• **VOS TÂCHES**
a - Selon l'article sur l'hôtellerie française, quel taux d'occupation les hébergements français ont-ils atteint en 2021 ?
b - Restituez sans aucune modification le passage de l'article sur l'hôtellerie française qui va de « Secouée par le » jusqu'à « avec les 62%. ».
c - Poursuivez l'article sur l'hôtellerie française en 2021 à partir de sa dernière phrase.

• **EXTRAIT DU DOCUMENT**
+-------+
Ce qui a révolutionné l'hôtellerie française en 2021

Secouée par le Covid en 2020, l’hôtellerie française s’est requinquée en 2021, mais sa convalescence n’est pas homogène. Selon les destinations et les positionnements, il faudra attendre pour renouer avec les résultats de 2019, que certains ont déjà égalés et dépassés. Paris en dépression, la Bretagne et la Nouvelle Aquitaine en franche reprise… la carte du succès n’est pas monocolore.

Les chiffres définitifs de 2021 sont tombés le 14 janvier 2022 : en 2021, le taux d’occupation s’est élevé à 43,7% dans les hébergements français. Il s’agit-là d’une performance, car cette moyenne est supérieure de 11,2% au comptage valant pour la fin 2020, mais inférieure de 25,2 % par rapport à 2019 (Attention, n’imaginons pas que le niveau normal est à 100 %). En moyenne, en effet, le taux d'occupation de l'hôtelerier française flirte régulièrement avec les 62%.

Selon l'étude du spécialiste MKG, la situation de l’hôtellerie est extrêmement disparate : certains segments ou régions sont en dépression, tandis que les autres "pètent" la forme, littéralement ! Parmi les secteurs sinistrés figurent le haut de gamme et l’hôtellerie parisienne (qui sont parfois la même chose). La reprise est cruelle car elle n’est pas égale : il y a Jean qui rit et Jean qui pleure.

Les forts contrastes observés en 2020 se sont reproduits en 2021 : les hébergements classés "super économiques" ont connu un taux d’occupation (TO) de 50,4% (le meilleur de tous), mais le haut de gamme et le luxe, très dépendants de l’international, ont plafonné à 32,5 %.

Le point annuel de conjoncture présenté par le cabinet spécialisé MKG, d'où nous tirons ces premiers chiffres, souligne qu’après une année 2020 "sans précédent", 2021 a "marqué la lente remontée des performances hôtelières vers leurs niveaux d’avant-crise". L’entreprise d’analyses stratégiques relève que *"les dynamiques sont plus hétérogènes que jamais selon les territoires et périodes de l’année"*. Ainsi, les conséquences du couvre-feu et du confinement sont palpables, tandis que la saison estivale – qui empiète, dans le cas étudié, sur le début de l’automne – a été positive sauf pour les grandes agglomérations, principalement Paris.
+-------+
• **EXTRAITS DE DONNÉES**

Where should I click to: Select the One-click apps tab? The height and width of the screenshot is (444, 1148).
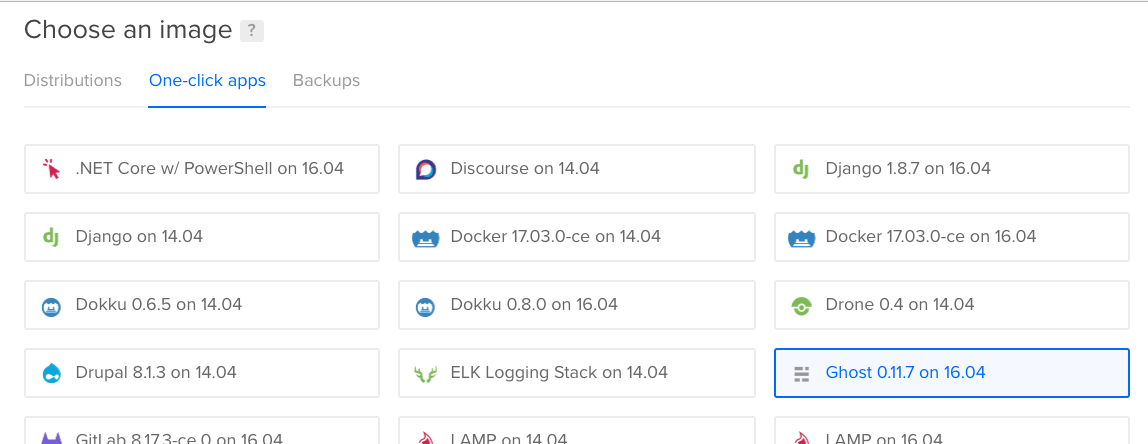pos(207,80)
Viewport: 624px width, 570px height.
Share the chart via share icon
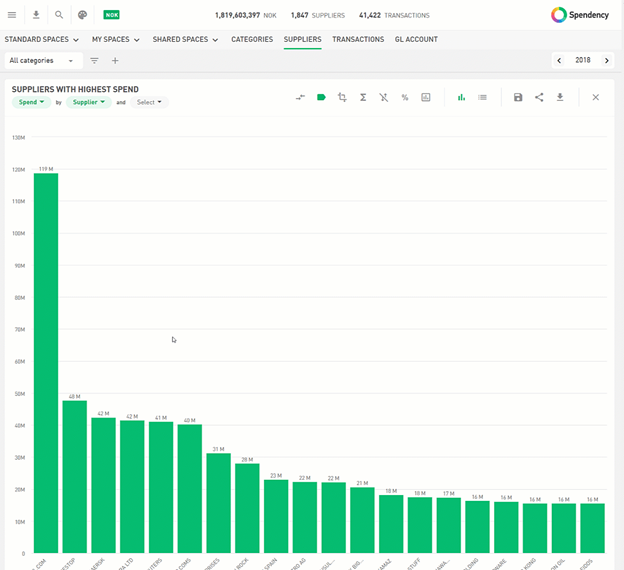[x=539, y=97]
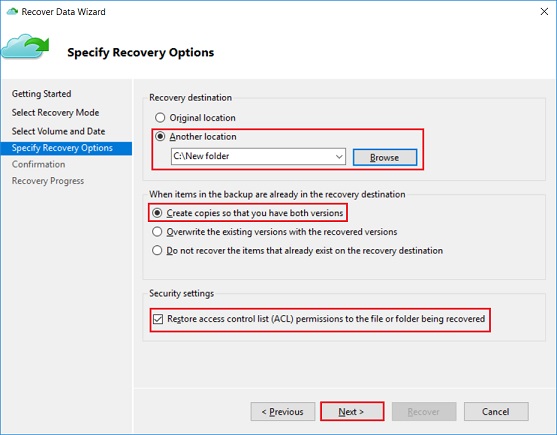
Task: Jump to the Select Recovery Mode step
Action: coord(55,113)
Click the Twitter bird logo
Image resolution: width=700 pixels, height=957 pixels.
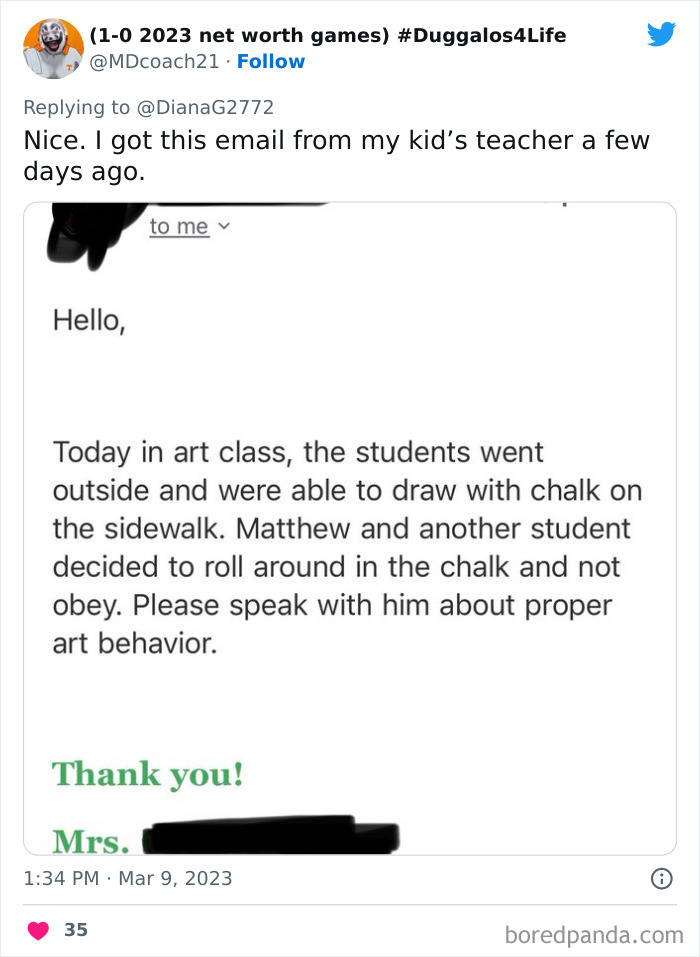click(x=662, y=34)
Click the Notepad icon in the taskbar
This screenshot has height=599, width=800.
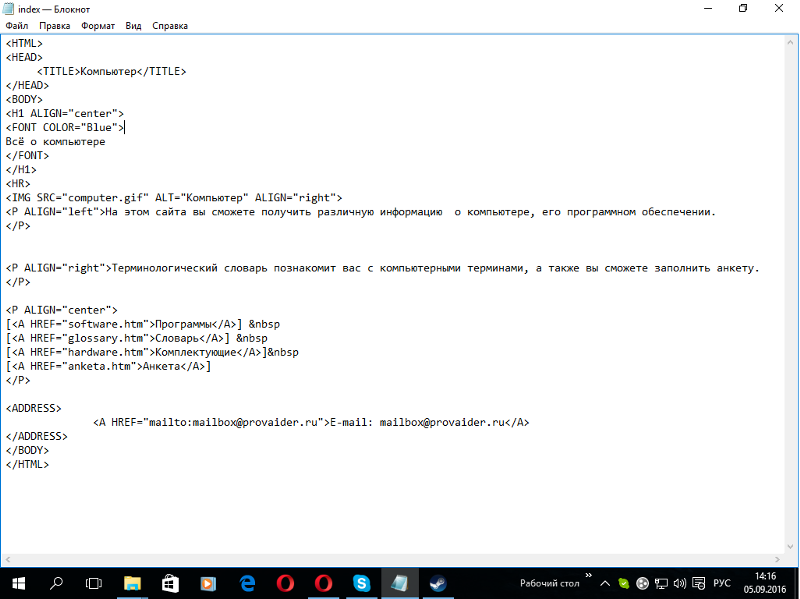399,583
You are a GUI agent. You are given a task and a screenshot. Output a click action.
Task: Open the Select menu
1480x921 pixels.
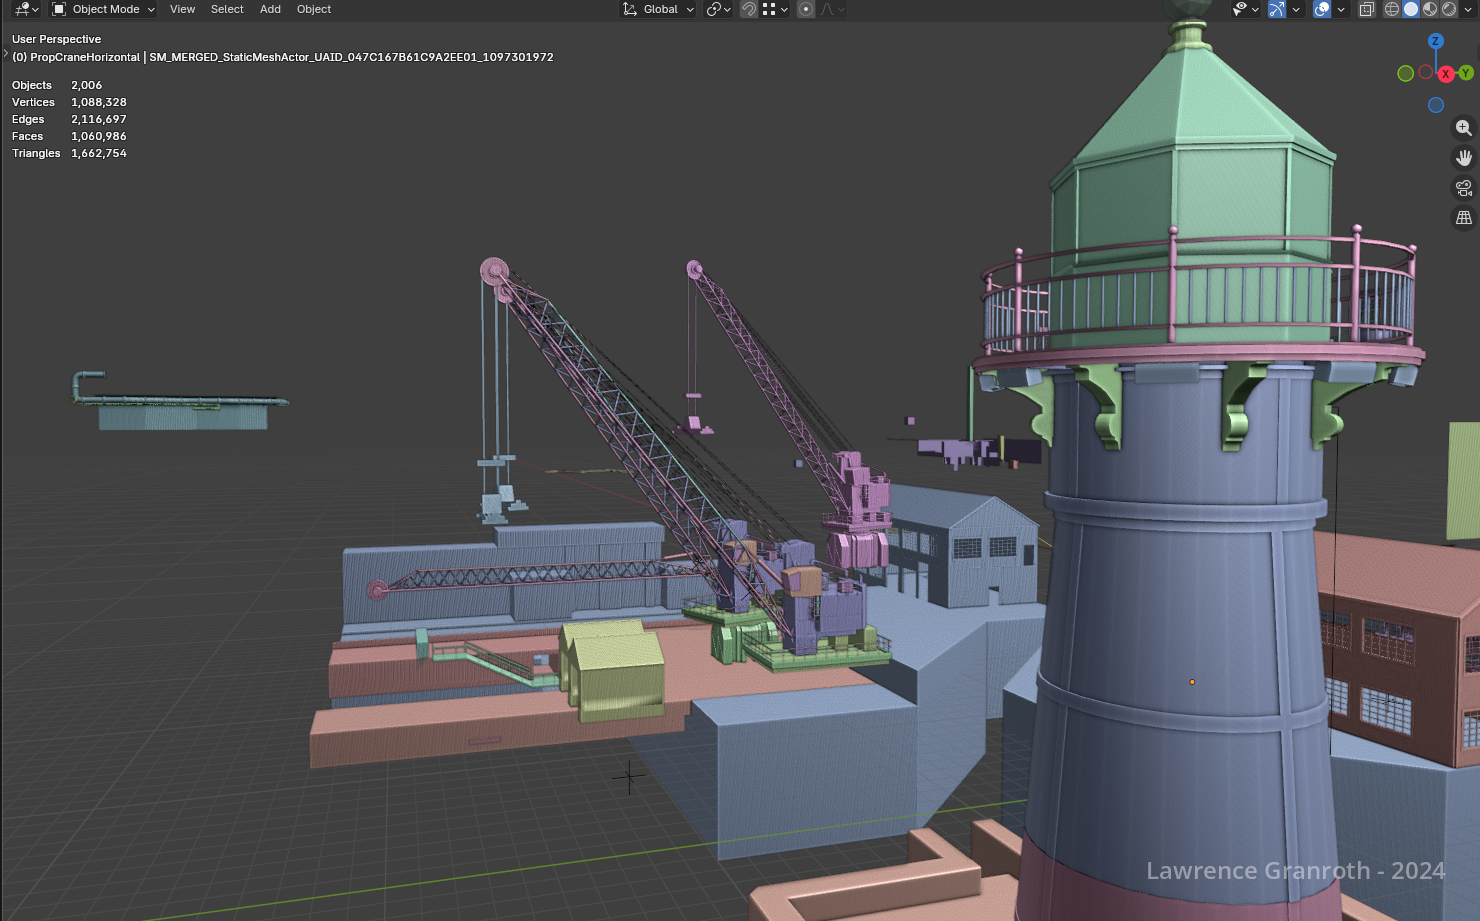click(x=227, y=9)
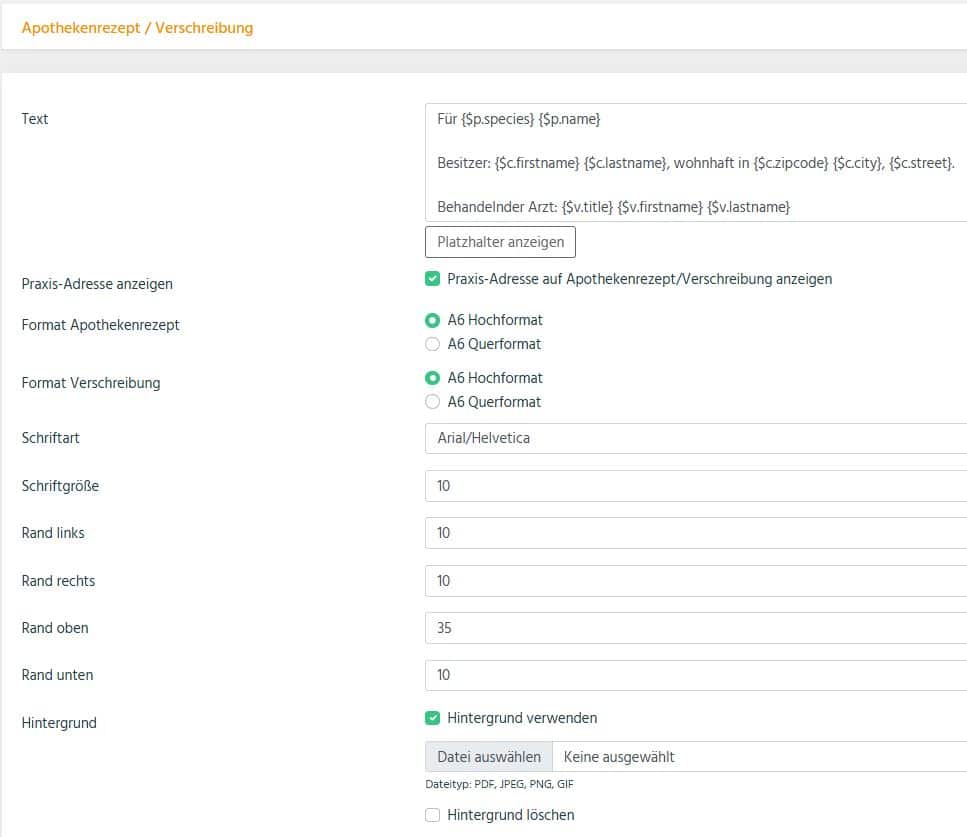
Task: Click the Rand oben field showing 35
Action: 696,628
+-------+
• **VOS RÉPONSES**
a - Le taux d'occupation s'est élevé à 43,7 %.

b -
Secouée par le Covid en 2020, l’hôtellerie française s’est requinquée en 2021, mais sa convalescence n’est pas homogène. Selon les destinations et les positionnements, il faudra attendre pour renouer avec les résultats de 2019, que certains ont déjà égalés et dépassés. Paris en dépression, la Bretagne et la Nouvelle Aquitaine en franche reprise… la carte du succès n’est pas monocolore.

Les chiffres définitifs de 2021 sont tombés le 14 janvier 2022 : en 2021, le taux d’occupation s’est élevé à 43,7% dans les hébergements français. Il s’agit-là d’une performance, car cette moyenne est supérieure de 11,2% au comptage valant pour la fin 2020, mais inférieure de 25,2 % par rapport à 2019 (Attention, n’imaginons pas que le niveau normal est à 100 %). En moyenne, en effet, le taux d'occupation de l'hôtelerier française flirte régulièrement avec les 62%.

c -
© MKG / Les Échos 2022

Les lieux qui n’ont pas franchement souri en 2021 sont la région Toulousaine, la Côte d’Azur et Paris. La capitale affiche un taux d’occupation à 34,8%, inférieur de 45,5% à celui de 2019, faute de voyageurs étrangers, notamment (mais pas seulement) attendus dans les hôtels de luxe.

Si les régions ont mieux résisté, la Bretagne a remporté le pompon grâce au simple cocktail "tourisme domestique + proximité directe avec Paris + mer" (qui n’a pas réussi à la Provence). Le Côtes-d'Armor, le Finistère, l'Ille-et-Vilaine et le Morbihan ont carrément bénéficié de la crise sanitaire, avec, fin 2021, une fréquentation à peine inférieure de 14,2% à celle de 2020.

Pourquoi (comment ?) la France a évité le plongeon de certains pays européens ?

Ce n’est pas une consolation pour les hébergeurs qui n’ont pas performé en 2021, mais c'est un motif de fierté globale… Exactement comme en 2020, l’Hexagone a mieux résisté à la tempête que ses voisins en matière de recette unitaire par chambre disponible (RevPAR).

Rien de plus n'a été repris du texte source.